Hide

Problem A
Datacenter Network Multi-path Load Balancing

1 Background

Networking is a key part of distributed systems. In industry, fat tree is employed to build high performance networks under acceptable costs. In a k-ary fat tree network, there are multiple paths between two server nodes, as shown in Figure 1.

Traditional network transmission protocols, such as TCP/IP, only designate a dedicated route for transmitting data between two nodes and cannot fully utilize the fat tree networks. Therefore multi-path transmission protocols are required to further improve network performance.

$\includegraphics[width=\linewidth ]{figure/k-fat-tree.png}$

Figure 1: Sample topology for a 4-ary fat tree.

2 Description

During the competition, teams are provided with an abstract network that conforms to the k-fat-tree structure.

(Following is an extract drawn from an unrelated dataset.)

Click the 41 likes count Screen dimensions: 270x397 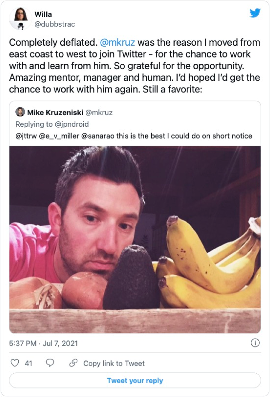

The structure contains $N+1$ nodes, with $ids$ ranging from $-1$ to $N-1$, which are divided into 5 levels:

${Level}_{0}$ : servers; each server is connected to only one access switch (check the last row shown in Figure 1).
${Level}_{1}$ : access switches; each access switch is connected to several aggregate switches and servers (see the 3rd row shown in Figure 1).
${Level}_{2}$ : aggregate switches; each aggregate switch is connected to several access switches and several core switches (see the 2nd row shown in Figure 1).
${Level}_{3}$ : core switches; each core switch is connected to several aggregate switches (see the first row shown in Figure 1).
${Level}_{4}$ : cluster controller (not shown in Figure 1), which is connected to all switches. There is only 1 cluster controller, with an $id$ equal to $-1$.

The whole game contains $T$ time slices, and we have several messages that need to be transported inside this network.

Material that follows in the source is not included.